▶ [EXERCISE TASKS]
1 > Update the podcast transcript by rewriting it starting with "Adam Watson (00:00)" and going on through "that we have.", putting "show" in place of "podcast".
2 > According to the podcast transcript, what did the recent bill ban in all Missouri schools?

▶ [TEXT SHOWN]

▬▬▬

Adam Watson (00:00)
Welcome back to “Simplifying the State,” the podcast where we break down politics so you don’t have to try to figure out why the French government has collapsed yet again and why, when Emmanuel Macron appoints a new prime minister — supposedly later this week — France will have gone through five prime ministers in the last two years. It’s kind of crazy if you think about it. OK, so — as always, I am Adam Watson. You may notice Nicholas is not here, and that’s because this is a little special episode that we have.
So in a few seconds, you’ll hear my conversation with Missouri state Rep. Ian Mackey. We talked about a number of things, including the recent bill that banned cellphones in all Missouri schools. We also talked about what might be next for him in politics at the end of this, which is his final term as a Missouri state representative. And also, you know, kind of the Republican effort to gerrymander Missouri, possibly gain another House seat in the midterms.
So yeah, here is that conversation now.
Adam Watson (01:04)
Welcome, Rep. Mackey. Thank you so much for sitting down to talk.
Ian Mackey (01:09)
Sure, happy to be here.
Adam Watson (01:10)
OK, so obviously, there is a new phone ban in Missouri, and that’s kind of what I wanted to talk with you about today. So my first question is: you voted in favor of the bill, which included the phone ban. Would you be willing to maybe kind of take us through your motivations and your reasons for voting in favor of this bill?
Ian Mackey (01:34)

▬▬▬

▶ [STORED DATA]

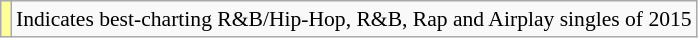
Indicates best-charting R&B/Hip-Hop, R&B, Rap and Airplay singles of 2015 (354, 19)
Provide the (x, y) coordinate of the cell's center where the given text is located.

▬▬▬

▶ [ANSWERS BY TASK]
1 >
Adam Watson (00:00)
Welcome back to “Simplifying the State,” the show where we break down politics so you don’t have to try to figure out why the French government has collapsed yet again and why, when Emmanuel Macron appoints a new prime minister — supposedly later this week — France will have gone through five prime ministers in the last two years. It’s kind of crazy if you think about it. OK, so — as always, I am Adam Watson. You may notice Nicholas is not here, and that’s because this is a little special episode that we have.

2 > Cellphones.